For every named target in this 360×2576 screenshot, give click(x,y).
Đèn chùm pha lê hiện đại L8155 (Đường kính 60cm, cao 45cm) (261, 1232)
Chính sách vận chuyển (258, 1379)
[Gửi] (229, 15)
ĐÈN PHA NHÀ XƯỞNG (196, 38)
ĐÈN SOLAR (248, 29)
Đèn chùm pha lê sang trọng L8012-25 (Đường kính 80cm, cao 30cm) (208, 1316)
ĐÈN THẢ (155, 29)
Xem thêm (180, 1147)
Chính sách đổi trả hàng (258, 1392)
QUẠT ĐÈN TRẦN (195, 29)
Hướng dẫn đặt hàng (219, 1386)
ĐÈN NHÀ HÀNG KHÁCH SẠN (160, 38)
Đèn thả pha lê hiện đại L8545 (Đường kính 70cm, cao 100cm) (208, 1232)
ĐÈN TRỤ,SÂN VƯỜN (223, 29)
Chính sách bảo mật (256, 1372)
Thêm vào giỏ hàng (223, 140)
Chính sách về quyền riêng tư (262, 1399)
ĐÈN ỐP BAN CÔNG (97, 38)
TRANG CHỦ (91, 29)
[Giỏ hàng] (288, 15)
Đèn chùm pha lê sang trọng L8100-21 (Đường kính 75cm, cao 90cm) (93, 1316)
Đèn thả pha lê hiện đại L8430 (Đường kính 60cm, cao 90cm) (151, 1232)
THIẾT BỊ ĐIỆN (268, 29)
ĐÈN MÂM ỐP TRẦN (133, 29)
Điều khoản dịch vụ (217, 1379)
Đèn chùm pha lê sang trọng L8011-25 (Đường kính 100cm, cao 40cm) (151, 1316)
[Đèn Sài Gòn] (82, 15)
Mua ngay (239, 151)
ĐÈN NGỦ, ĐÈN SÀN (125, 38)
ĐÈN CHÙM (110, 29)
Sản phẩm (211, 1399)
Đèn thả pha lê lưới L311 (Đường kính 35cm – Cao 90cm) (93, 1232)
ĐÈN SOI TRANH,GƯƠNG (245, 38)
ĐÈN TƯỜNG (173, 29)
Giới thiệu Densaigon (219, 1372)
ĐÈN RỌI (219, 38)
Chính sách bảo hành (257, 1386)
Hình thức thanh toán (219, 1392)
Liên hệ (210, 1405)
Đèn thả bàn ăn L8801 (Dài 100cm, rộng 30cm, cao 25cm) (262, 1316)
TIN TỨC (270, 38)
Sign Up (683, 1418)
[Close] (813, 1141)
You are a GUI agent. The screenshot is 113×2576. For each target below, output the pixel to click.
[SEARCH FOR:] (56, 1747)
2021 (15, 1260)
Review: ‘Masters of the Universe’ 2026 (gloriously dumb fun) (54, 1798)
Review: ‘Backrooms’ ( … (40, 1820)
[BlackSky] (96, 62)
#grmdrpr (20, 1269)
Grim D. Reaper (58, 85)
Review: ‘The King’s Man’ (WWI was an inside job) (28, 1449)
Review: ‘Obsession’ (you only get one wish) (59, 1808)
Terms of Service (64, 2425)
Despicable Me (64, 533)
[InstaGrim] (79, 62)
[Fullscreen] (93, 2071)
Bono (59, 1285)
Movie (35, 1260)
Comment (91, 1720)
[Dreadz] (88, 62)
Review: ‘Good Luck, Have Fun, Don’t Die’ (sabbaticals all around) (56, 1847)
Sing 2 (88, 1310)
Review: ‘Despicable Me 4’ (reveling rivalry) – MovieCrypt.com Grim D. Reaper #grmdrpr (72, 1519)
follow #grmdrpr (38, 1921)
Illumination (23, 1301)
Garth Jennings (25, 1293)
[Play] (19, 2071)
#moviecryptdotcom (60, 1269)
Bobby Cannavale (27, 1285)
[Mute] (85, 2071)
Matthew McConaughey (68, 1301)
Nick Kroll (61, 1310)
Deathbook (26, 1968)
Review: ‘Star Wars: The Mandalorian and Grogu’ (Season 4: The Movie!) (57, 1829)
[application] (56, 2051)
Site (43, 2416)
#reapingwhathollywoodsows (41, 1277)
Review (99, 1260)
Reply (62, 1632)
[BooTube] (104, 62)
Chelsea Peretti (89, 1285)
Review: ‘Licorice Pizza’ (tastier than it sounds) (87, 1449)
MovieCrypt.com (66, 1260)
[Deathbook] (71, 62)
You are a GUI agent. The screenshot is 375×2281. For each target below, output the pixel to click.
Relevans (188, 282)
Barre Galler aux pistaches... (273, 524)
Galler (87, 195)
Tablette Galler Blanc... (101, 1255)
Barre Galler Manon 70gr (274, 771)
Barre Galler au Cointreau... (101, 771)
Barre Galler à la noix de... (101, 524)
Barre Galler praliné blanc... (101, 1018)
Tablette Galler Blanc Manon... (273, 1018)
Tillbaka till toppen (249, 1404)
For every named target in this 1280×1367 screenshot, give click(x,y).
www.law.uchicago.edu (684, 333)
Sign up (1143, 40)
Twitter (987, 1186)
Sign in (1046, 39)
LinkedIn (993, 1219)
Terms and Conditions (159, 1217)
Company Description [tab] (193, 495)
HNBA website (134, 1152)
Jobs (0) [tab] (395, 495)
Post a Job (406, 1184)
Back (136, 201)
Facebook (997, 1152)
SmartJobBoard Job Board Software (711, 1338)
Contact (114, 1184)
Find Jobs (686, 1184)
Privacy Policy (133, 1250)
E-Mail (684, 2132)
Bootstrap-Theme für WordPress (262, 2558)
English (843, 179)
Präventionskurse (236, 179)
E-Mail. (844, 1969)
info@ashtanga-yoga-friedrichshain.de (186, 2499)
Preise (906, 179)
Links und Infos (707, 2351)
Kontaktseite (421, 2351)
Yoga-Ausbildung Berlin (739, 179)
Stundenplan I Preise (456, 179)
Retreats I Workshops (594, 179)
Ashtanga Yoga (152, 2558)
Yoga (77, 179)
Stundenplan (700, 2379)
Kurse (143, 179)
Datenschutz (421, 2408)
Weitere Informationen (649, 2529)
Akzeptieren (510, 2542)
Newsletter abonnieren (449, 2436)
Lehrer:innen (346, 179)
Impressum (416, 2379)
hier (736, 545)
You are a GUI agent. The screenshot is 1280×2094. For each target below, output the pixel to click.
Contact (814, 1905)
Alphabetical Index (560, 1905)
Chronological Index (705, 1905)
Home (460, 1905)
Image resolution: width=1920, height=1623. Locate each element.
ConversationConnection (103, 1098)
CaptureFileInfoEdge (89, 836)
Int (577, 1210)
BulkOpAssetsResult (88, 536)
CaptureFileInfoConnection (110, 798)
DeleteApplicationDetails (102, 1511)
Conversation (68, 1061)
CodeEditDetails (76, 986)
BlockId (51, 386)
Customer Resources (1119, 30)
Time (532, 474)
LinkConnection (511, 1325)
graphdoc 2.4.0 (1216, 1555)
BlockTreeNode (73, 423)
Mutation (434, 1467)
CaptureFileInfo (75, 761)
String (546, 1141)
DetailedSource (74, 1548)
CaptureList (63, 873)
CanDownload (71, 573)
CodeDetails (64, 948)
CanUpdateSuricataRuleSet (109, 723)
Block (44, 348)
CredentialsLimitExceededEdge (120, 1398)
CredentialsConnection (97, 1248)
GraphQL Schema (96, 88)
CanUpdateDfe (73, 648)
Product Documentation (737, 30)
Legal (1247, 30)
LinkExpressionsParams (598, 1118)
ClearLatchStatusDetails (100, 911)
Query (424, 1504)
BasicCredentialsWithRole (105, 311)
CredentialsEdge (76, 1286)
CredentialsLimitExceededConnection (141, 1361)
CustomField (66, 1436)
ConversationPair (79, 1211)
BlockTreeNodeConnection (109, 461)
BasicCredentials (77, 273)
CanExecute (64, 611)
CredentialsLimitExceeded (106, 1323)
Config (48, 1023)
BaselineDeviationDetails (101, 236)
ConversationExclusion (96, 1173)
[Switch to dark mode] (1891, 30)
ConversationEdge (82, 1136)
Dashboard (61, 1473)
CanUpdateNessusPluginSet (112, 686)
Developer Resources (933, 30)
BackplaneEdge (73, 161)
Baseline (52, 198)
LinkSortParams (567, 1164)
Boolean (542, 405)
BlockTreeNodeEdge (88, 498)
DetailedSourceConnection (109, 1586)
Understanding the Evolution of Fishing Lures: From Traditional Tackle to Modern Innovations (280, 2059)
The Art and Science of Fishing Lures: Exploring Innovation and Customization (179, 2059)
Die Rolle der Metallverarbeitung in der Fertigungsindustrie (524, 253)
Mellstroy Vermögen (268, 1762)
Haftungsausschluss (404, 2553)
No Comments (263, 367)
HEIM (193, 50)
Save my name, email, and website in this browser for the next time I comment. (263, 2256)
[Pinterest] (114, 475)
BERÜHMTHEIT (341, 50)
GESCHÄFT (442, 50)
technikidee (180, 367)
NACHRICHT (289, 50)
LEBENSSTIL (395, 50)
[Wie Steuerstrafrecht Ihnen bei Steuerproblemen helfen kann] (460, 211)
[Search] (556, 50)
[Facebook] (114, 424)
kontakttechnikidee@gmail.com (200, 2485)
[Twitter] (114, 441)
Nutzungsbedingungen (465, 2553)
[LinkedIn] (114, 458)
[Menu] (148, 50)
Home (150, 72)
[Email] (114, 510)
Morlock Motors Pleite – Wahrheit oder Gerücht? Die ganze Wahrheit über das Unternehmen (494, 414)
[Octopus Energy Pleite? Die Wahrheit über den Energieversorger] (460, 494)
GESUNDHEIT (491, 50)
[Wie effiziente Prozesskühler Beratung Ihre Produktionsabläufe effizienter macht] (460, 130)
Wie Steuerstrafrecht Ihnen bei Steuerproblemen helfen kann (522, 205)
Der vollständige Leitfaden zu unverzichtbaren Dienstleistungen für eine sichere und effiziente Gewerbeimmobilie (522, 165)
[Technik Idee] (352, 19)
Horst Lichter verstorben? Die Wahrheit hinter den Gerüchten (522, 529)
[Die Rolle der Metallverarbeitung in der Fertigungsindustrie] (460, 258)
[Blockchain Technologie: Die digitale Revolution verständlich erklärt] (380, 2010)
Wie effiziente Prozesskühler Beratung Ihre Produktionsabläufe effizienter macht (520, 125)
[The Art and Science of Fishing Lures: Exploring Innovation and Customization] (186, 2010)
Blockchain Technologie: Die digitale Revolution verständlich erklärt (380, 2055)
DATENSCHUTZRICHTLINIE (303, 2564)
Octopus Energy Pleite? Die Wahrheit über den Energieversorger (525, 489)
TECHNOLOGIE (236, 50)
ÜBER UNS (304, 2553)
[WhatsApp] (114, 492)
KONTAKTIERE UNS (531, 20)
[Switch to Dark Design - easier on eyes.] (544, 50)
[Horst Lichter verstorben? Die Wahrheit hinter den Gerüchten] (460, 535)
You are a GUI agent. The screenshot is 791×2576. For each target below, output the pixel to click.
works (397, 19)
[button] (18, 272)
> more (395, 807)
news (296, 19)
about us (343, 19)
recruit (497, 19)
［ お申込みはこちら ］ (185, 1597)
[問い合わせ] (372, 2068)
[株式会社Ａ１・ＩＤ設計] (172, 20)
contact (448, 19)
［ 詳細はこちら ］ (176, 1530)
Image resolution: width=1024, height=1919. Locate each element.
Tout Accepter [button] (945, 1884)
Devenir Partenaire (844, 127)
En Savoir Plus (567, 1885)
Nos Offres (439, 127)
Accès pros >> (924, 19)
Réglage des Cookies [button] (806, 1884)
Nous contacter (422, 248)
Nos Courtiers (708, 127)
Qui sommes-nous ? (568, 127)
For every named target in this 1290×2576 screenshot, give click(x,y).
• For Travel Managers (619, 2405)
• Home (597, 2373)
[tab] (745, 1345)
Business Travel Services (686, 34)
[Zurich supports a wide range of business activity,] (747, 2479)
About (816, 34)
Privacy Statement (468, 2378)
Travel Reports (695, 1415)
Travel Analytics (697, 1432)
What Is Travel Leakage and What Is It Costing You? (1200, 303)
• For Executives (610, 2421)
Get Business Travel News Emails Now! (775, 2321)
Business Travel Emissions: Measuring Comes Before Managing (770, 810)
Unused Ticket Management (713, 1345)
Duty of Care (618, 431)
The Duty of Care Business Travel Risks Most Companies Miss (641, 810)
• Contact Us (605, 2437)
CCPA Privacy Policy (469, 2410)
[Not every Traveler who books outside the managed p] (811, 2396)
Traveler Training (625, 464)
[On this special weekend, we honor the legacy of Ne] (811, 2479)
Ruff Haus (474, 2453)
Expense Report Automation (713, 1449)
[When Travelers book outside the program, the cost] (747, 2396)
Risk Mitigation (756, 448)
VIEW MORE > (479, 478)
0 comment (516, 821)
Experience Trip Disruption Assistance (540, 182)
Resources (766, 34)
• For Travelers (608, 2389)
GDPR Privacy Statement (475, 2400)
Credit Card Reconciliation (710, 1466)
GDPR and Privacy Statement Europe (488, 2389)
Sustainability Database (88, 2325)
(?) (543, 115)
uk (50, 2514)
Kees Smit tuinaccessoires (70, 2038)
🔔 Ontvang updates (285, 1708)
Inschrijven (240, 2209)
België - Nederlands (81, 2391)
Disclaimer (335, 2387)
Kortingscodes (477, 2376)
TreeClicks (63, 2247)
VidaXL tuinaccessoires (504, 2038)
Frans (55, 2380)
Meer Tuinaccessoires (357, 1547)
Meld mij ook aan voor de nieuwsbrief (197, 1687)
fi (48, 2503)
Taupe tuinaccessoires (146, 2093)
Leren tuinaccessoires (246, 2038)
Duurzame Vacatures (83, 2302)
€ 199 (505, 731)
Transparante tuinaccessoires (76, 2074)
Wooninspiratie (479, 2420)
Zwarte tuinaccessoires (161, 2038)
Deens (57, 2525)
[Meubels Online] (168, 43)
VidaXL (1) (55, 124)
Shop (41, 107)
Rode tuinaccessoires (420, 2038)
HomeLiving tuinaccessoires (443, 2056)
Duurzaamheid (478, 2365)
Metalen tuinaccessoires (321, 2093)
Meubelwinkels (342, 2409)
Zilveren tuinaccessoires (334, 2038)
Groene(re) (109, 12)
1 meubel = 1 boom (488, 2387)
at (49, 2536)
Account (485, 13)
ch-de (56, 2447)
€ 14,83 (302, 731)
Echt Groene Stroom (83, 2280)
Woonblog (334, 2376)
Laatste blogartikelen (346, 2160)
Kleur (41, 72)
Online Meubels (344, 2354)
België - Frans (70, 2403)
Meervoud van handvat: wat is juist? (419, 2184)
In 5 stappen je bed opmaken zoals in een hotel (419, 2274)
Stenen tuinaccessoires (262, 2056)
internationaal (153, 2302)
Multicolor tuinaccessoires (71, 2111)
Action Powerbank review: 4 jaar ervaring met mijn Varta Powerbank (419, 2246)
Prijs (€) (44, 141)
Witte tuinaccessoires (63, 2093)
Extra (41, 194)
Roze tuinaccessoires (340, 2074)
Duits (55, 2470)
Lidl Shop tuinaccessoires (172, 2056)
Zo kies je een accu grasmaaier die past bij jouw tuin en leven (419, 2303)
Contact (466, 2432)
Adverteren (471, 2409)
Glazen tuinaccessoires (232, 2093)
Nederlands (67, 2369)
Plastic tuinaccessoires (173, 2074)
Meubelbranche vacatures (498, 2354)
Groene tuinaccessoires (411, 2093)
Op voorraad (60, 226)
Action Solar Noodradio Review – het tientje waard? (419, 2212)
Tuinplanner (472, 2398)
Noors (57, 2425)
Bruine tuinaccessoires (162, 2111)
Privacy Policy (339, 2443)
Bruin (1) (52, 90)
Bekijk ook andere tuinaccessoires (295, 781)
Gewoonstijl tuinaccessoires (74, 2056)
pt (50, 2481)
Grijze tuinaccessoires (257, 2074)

* * *

* What is being asked
Copy out each line of the data above, exactly, if it lies between the line holding "Stundenplan I Preise (456, 179)" and the line holding "hier (736, 545)", inclusive; copy no other line.

* Answer section
Stundenplan I Preise (456, 179)
Retreats I Workshops (594, 179)
Ashtanga Yoga (152, 2558)
Yoga (77, 179)
Stundenplan (700, 2379)
Kurse (143, 179)
Datenschutz (421, 2408)
Weitere Informationen (649, 2529)
Akzeptieren (510, 2542)
Newsletter abonnieren (449, 2436)
Lehrer:innen (346, 179)
Impressum (416, 2379)
hier (736, 545)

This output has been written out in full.